People before profits, pope says

People before profits, pope says
Pope Leo XIII. Photo: CNS /Library of Congress

VATICAN (CNS): Although almost 135 years have passed since Pope Leo XIII wrote Rerum Novarum, his encyclical on the economy and labour, Pope Leo XIV—who chose his name to honour that predecessor—said, “The dignity of workers continues, all too often, to be violated.”

Pope Leo XIII’s 1891 encyclical was “born in a time of profound industrial transformations,” his successor said, but it remains “strikingly relevant in the globalized world we inhabit.”

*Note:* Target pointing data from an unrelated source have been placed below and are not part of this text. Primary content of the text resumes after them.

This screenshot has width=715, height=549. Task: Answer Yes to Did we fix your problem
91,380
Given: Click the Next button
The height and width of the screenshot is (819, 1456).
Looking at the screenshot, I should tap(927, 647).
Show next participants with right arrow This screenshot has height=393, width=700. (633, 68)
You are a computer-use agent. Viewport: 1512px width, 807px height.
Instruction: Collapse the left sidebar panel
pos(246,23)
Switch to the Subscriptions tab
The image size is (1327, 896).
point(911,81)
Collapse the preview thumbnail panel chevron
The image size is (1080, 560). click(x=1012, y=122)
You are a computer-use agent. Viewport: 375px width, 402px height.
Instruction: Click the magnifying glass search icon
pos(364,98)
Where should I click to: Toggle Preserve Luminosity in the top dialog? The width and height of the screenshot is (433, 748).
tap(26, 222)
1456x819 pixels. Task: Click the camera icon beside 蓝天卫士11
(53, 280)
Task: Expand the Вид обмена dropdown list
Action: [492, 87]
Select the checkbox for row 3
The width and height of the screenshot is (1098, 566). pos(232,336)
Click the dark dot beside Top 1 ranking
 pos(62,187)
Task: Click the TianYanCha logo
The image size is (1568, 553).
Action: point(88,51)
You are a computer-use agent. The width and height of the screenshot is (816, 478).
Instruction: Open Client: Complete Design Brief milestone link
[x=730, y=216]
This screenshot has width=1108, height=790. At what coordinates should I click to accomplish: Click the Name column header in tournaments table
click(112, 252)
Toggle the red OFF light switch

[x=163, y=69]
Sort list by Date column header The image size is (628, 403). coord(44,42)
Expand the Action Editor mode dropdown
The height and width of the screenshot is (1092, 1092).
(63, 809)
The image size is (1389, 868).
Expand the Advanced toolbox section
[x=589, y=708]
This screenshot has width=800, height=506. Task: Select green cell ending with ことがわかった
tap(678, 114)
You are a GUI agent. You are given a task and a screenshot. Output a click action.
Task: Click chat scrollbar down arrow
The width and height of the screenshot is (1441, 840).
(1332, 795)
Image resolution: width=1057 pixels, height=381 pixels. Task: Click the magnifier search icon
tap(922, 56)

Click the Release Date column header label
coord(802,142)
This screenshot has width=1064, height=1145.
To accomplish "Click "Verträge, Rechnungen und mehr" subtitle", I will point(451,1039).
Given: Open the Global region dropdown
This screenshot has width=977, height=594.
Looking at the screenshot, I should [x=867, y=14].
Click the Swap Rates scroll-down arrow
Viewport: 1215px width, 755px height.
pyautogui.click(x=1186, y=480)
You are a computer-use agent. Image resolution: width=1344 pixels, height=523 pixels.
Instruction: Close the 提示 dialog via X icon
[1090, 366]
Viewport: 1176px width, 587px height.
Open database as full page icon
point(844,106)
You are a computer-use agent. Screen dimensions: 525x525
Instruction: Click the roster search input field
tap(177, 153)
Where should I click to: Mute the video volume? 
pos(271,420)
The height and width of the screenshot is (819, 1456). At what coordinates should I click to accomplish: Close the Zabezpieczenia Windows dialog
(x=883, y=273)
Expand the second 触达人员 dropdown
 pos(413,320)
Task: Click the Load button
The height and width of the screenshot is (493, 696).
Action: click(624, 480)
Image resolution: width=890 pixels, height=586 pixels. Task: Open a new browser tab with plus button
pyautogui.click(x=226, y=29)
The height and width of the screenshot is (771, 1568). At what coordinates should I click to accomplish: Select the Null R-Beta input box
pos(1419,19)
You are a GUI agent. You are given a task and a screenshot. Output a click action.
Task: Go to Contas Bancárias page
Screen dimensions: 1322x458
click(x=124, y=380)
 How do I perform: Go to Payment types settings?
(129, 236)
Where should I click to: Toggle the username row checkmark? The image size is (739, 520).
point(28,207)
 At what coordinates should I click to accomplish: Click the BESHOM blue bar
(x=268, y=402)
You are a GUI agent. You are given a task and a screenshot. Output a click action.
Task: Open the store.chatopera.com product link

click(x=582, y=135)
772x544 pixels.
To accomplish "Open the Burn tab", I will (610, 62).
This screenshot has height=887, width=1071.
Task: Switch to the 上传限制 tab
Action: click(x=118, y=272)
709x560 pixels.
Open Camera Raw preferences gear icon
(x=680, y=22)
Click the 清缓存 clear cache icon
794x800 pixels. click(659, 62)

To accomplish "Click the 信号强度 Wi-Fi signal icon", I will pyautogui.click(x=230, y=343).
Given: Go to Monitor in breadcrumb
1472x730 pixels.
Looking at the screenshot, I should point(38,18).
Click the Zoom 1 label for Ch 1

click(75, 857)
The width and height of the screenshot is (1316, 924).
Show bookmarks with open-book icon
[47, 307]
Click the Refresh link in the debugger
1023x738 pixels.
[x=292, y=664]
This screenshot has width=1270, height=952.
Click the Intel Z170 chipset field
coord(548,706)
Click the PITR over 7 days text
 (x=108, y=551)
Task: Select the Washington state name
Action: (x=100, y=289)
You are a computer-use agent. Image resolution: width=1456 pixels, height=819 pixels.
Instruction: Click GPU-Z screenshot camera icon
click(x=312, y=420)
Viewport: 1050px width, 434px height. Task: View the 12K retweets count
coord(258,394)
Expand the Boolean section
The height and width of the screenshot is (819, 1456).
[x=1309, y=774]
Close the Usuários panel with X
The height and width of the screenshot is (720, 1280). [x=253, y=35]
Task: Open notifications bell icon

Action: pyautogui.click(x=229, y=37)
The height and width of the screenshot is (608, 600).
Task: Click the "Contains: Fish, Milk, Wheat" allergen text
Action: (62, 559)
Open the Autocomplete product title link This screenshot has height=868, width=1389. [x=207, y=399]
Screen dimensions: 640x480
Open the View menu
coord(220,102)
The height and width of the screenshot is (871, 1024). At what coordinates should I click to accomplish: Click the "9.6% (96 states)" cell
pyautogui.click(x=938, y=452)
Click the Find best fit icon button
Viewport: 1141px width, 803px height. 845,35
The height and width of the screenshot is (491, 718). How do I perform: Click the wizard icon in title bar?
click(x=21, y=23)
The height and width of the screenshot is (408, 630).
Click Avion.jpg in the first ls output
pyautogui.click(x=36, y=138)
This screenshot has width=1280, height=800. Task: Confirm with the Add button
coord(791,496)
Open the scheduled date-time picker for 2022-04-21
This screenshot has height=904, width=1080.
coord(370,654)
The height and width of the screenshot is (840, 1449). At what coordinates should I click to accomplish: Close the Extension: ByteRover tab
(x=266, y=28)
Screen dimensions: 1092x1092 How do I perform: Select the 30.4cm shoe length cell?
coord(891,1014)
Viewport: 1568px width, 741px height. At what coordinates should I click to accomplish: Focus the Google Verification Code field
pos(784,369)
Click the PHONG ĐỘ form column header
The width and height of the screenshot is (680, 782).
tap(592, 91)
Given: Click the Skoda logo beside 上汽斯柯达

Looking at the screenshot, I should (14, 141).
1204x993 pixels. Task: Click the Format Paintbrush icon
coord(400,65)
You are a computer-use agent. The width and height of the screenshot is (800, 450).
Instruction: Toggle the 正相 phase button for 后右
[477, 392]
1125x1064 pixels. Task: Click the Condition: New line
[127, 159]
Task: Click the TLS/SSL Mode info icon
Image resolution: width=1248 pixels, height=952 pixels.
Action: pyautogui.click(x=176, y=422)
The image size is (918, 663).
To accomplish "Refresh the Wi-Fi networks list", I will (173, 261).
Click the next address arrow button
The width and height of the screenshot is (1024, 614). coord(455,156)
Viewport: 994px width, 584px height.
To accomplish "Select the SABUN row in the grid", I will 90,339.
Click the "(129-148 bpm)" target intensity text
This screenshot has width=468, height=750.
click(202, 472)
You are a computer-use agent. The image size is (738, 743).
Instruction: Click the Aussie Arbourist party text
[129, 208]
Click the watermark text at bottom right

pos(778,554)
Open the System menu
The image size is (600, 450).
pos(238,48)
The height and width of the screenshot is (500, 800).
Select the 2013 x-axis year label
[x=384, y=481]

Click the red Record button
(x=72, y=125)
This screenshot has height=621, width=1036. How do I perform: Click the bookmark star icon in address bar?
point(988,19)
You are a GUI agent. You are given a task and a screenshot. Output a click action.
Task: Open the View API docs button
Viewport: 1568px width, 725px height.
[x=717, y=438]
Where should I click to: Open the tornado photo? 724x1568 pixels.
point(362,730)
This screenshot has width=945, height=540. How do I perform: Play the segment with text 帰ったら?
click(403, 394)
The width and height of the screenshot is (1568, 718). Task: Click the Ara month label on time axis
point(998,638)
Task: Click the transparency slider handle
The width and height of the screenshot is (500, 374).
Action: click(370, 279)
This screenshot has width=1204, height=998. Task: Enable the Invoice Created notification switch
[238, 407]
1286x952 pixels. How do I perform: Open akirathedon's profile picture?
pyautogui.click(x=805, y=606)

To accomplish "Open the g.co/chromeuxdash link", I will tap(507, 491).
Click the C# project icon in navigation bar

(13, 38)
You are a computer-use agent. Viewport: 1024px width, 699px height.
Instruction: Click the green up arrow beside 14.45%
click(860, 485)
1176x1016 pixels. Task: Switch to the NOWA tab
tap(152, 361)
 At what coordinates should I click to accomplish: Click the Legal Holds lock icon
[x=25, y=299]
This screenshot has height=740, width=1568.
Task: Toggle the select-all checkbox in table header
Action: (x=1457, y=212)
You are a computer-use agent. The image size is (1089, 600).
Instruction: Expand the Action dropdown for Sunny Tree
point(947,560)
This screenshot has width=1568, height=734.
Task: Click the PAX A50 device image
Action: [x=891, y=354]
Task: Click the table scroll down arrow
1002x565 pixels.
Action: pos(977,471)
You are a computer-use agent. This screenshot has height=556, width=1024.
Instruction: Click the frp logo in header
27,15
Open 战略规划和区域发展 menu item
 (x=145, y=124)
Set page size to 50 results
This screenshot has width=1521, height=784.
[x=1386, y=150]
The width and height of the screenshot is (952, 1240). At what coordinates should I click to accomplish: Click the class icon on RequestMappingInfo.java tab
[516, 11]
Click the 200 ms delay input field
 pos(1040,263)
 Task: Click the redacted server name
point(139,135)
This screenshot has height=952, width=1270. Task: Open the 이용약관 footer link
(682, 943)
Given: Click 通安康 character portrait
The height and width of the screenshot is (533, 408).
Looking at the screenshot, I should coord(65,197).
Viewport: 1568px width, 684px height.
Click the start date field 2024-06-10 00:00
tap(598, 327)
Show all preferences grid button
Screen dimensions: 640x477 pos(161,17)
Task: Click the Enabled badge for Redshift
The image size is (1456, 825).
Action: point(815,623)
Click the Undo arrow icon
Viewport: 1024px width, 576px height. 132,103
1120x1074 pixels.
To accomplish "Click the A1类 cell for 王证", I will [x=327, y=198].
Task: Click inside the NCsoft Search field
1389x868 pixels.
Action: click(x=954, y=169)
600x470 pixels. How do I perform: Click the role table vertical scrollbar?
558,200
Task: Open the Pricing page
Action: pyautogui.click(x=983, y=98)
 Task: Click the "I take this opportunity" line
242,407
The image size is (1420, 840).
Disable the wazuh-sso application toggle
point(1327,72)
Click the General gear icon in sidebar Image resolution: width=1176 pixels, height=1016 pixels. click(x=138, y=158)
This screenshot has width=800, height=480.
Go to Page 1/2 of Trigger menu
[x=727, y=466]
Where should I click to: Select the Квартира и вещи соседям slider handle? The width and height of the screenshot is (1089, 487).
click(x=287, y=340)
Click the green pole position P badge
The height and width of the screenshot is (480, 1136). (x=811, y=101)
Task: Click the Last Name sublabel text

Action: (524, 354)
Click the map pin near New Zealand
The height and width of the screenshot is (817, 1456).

Writing to business leaders and others attending the November 13 conference of the Industrial Organisation of Argentina, the country’s largest association of manufacturing businesses, Pope Leo reminded the leaders of some of the key teachings of his predecessor.

“It was strongly affirmed,” he said, “that ‘it is neither just nor human so to grind men down with excessive labour as to stupefy their minds and wear out their bodies,’” and that workers have a right to a just wage, to form unions or other associations, and to live with dignity.

For the Catholic Church, the pope said, the economy “is not an end in itself but an essential—yet partial—aspect of the social fabric in which God’s plan of love for every human being unfolds.”

That means that production and profit cannot be pursued without concern for the growth and development of the people involved, he said.

Pope Leo XIII “also warned that those who enjoy material abundance must carefully avoid harming, even in the slightest way, the livelihood of the less fortunate, which—however modest—must be considered sacred, precisely because it constitutes the indispensable support of their existence,” he said.

“These words remain a constant challenge,” the pope said, because “they invite us not to measure the success of a business solely in economic terms, but also by its capacity to generate human development, social cohesion, and care for creation.”

When business decisions literally impact the lives of thousands of families, “holiness must flourish,” Pope Leo said. “The world urgently needs entrepreneurs and leaders who, out of love for God and neighbour, work for an economy that serves the common good.”

He prayed that the Argentine leaders would renew their commitment to “an innovative, competitive and, above all, human industry—capable of sustaining the development of our  people without leaving anyone behind.”